Today, methods for computational fluid dynamics (CFD) are widely covered in textbooks and are commonly used in many areas of engineering. These methods are helpful for designing and building systems in fields like turbo machinery, aerospace, and others. In this paper, we look at how CFD is used in microfluidic devices and some of the specific challenges that come with working on such a small scale, thus the reason many turn to CFD software.
In microfluidic systems, surface forces become more important than body forces. This requires special attention when dealing with problems that involve two-phase flows and free surfaces, which are often influenced by capillary forces. Common examples include capillary action or droplet formation. These flows usually happen at low Weber and Reynolds numbers. To model flows that include surface tension effects, the volume-of-fluid (VOF) method has been developed and continues to be improved.
Another important factor in microfluidics is the role of diffusion in mixing fluids. Since the Reynolds numbers are very low in microfluidic flows, turbulence rarely occurs, and mixing relies only on diffusion at low Peclet numbers. To achieve fast mixing, it is necessary to shorten the diffusion path of the fluids. This can be done using techniques like multilayered flows or creating chaotic motion in the fluid. While the lack of turbulence makes CFD modeling simpler in some ways, accurately modeling diffusion is still a challenge. To reduce numerical errors known as “numerical diffusion,” higher-order calculation methods are needed.

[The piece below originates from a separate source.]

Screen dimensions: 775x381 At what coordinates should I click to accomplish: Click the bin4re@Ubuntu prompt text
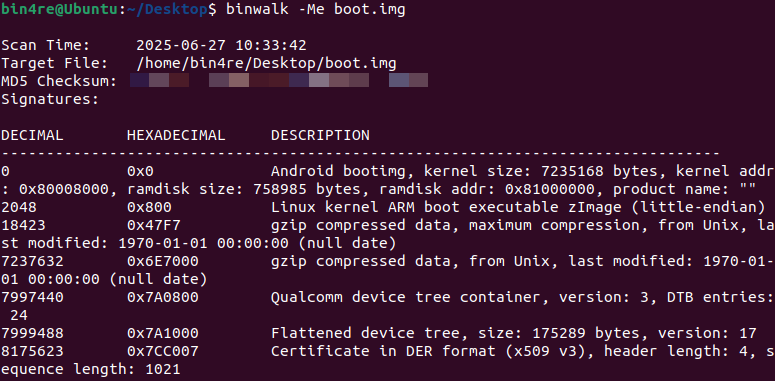[x=59, y=9]
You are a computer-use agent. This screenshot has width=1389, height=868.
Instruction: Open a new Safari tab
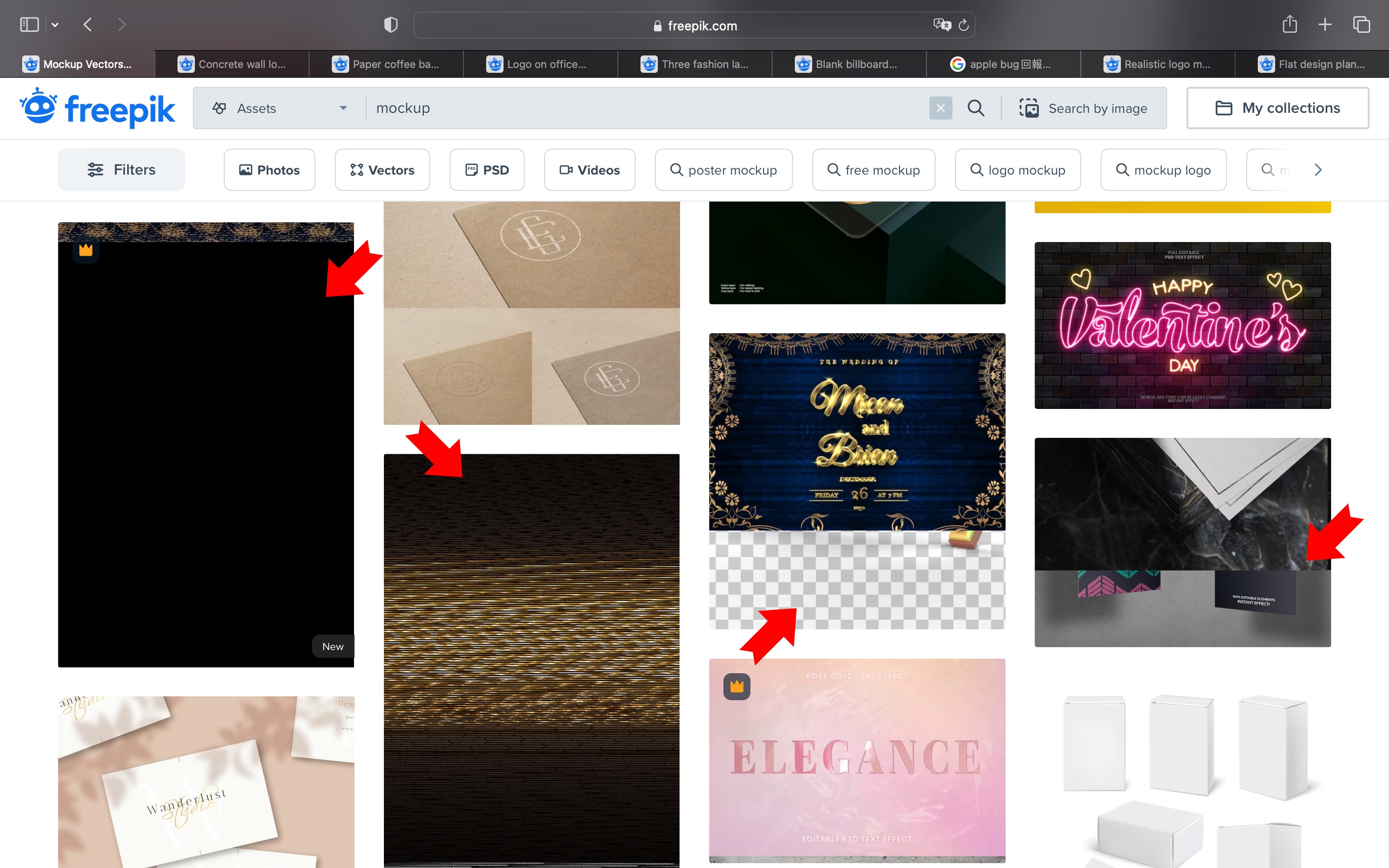pyautogui.click(x=1325, y=25)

Both free surface effects and diffusion have been studied extensively in CFD literature from a technical standpoint. There are several ways to simulate these problems in different situations and with varying levels of accuracy. In this paper, however, we take a practical view. We ask: How useful are existing CFD software tools for engineers working with microfluidics?
Since these problems cannot be solved using formulas alone, they must be tackled using numerical methods like CFD. The key questions are whether these tools are available and how well they work for engineers. To answer this, we carried out a case study using several commercial CFD software tools and compared the results to experiments when available. Because there are many CFD tools on the market and limited time and resources, we chose to focus on four popular finite volume codes. Comparing them with well-known finite element tools like COVENTOR or COMSOL was beyond the scope of this work.

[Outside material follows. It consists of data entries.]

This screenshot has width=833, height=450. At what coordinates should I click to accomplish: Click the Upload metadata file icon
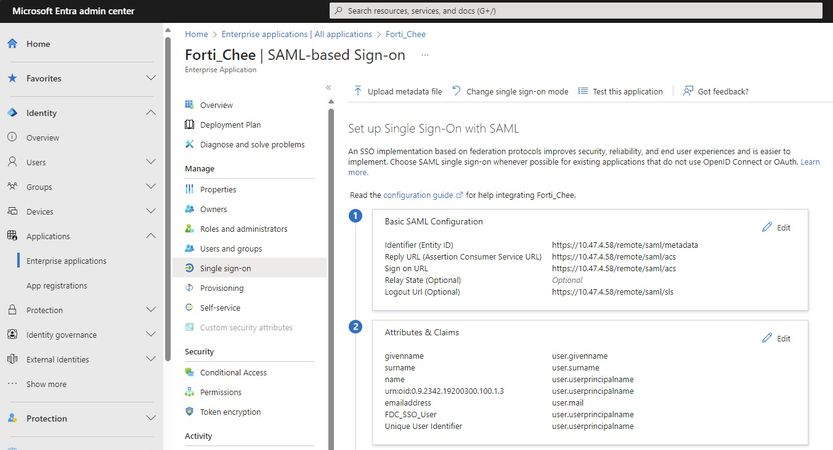(x=357, y=91)
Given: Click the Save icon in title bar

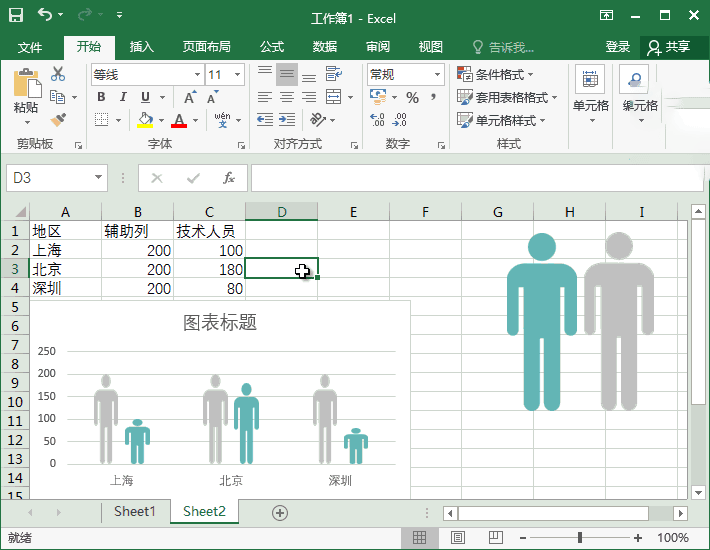Looking at the screenshot, I should pyautogui.click(x=17, y=16).
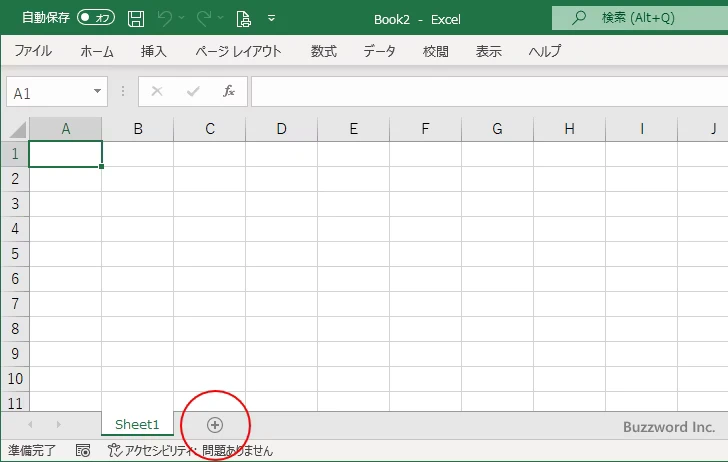Click the Save icon in title bar
The image size is (728, 462).
(x=136, y=18)
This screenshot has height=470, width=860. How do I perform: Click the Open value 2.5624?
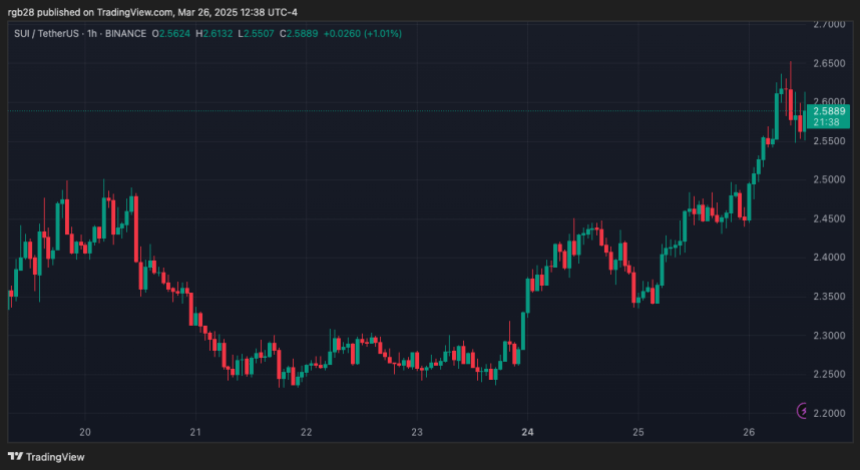pyautogui.click(x=176, y=33)
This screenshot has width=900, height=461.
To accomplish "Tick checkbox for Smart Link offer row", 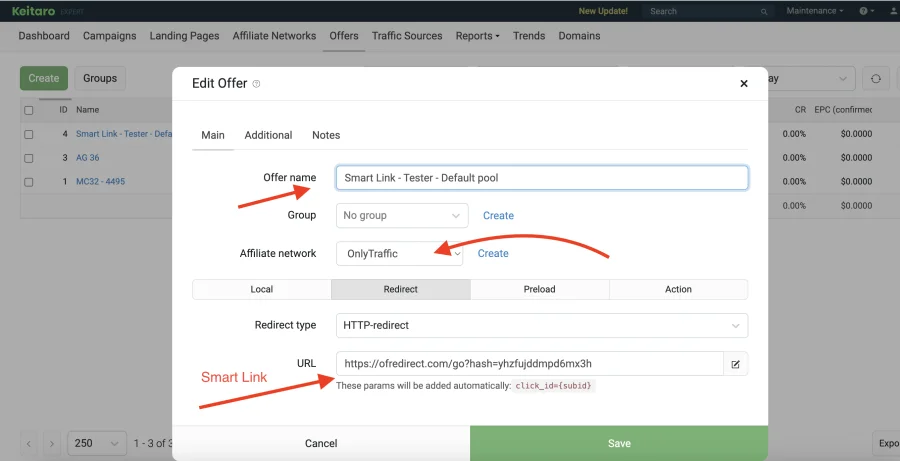I will coord(29,134).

Benchmarking is an important part of CFD research and helps in checking and improving software accuracy. However, because the software used here is commercial, their internal workings are not publicly known. As a result, this study can only describe what the tools did in the test cases. It cannot fully explain why they behaved the way they did. Still, the results give a good idea of what CFD can currently do in microfluidics and which tools are best suited for certain tasks.
The devices tested were chosen based on real problems the authors encountered in past research, not to push the tools to their limits. Much of the paper focuses on using simulation methods for microfluidic devices that have not been discussed in previous papers. We hope the results will help engineers using CFD and also support software developers looking to improve their CFD tools.
Approach
This paper looks at a few typical microfluidic problems to assess how well different simulation tools perform. The chosen problems focus on two key features: mixing at low Reynolds numbers and flows affected by surface tension. Each of the four problems, described in detail in Section 4, was simulated using the four CFD codes introduced in Section 3.
Software and Hardware Description
The case study uses the following software tools: CFD-ACE+, CFX, FLOW-3D, and FLUENT. All except FLOW-3D are based on the finite volume method for solving the Navier–Stokes equations. FLOW-3D uses both finite difference and finite volume approaches and applies a control volume method for solving conservation equations. Most of the tools use the SimpleC method for coupling velocity and pressure.
Simulations and Results
All simulations were done using structured grids, as mentioned earlier. Transient simulations used a first-order Euler method with fixed time steps, except for FLOW-3D, which required automatic time step control. The VOF method was used in all tools. However, CFX applied a high-resolution scheme using an implicit second-order Euler method.
Computational Speed
The speed results discussed here reflect how the software tools performed with the specific test problems. It is worth noting that each software could likely run the problems faster under different settings. Using a structured grid and fixed time steps is not the best setup for maximizing speed in these tools.
Conclusions
The results show that all tools performed well in solving convection-diffusion problems using a second-order method for tracing the flow. The level of numerical diffusion was low and similar across the tools, making them suitable for analyzing flow patterns and mixing in microfluidic devices. However, because experimental data was limited, a full comparison between simulation and reality was not possible in this study.